The SFMA fills our clinical need to assess for stability and/or motor control dysfunctions as well as mobility dysfunctions.
The SFMA is our clinical assessment for those who experience pain. It is a movement based diagnostic system which systematically finds the cause of pain – not just the source – by logically breaking down dysfunctional movement patterns in a structured, repeatable assessment.
Look at it this way. When you head to the hospital for shooting arm pain, the immediate course of action is to check your heart, not your arm. The symptoms down your arm are just a result of a problem elsewhere in the body. Similarly, the SFMA focuses on underlying dysfunctional movement to find the cause of pain, not just the source. This concept is better known as regional interdependence – how seemingly unrelated problems are actually driving the dysfunction.
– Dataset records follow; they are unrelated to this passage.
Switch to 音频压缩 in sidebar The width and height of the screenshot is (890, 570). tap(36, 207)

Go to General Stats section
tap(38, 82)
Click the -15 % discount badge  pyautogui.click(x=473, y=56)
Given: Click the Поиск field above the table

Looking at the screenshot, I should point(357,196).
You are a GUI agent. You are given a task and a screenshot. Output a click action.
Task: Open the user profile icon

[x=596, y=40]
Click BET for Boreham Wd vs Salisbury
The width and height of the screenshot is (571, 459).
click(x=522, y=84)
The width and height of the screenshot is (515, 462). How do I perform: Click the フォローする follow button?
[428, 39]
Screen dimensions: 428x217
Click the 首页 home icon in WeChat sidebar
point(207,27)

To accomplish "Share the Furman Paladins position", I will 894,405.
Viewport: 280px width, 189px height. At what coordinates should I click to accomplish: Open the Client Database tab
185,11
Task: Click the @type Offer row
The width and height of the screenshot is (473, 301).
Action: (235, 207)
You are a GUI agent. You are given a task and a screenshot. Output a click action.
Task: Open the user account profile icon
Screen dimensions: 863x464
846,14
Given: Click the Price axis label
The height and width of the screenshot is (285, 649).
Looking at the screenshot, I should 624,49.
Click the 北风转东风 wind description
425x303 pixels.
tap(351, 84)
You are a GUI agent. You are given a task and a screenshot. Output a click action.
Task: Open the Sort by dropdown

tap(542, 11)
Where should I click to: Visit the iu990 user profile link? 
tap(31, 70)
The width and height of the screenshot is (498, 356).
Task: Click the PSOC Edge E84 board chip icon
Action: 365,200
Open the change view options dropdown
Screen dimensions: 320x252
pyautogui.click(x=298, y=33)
SFMA is a diagnostic system (that can only be performed by medical professionals) similar to that of the McKenzie system. The SFMA assessment is broken down into 7 Top Tier tests and graded as Functional and Non-painful (FN), Functional Painful (FP), Dysfunctional Non-painful (DN), and Dysfunctional Painful (DP). If a Top Tier test does not pass the FN grade, then that specific movement must go to a breakout pattern to find the true cause of dysfunction. To simplify things, the “true cause of dysfunction” can either be viewed as mobility (Tissue Extensibility Dysfunction (TED)/Joint Mobility Dysfunction (JMD)) OR a Stability/Motor Control Issue (SCMD).
The SFMA has been used to identify remote dysfunctions through the utilization of 7 top-tier (ie, basic movement) assessments.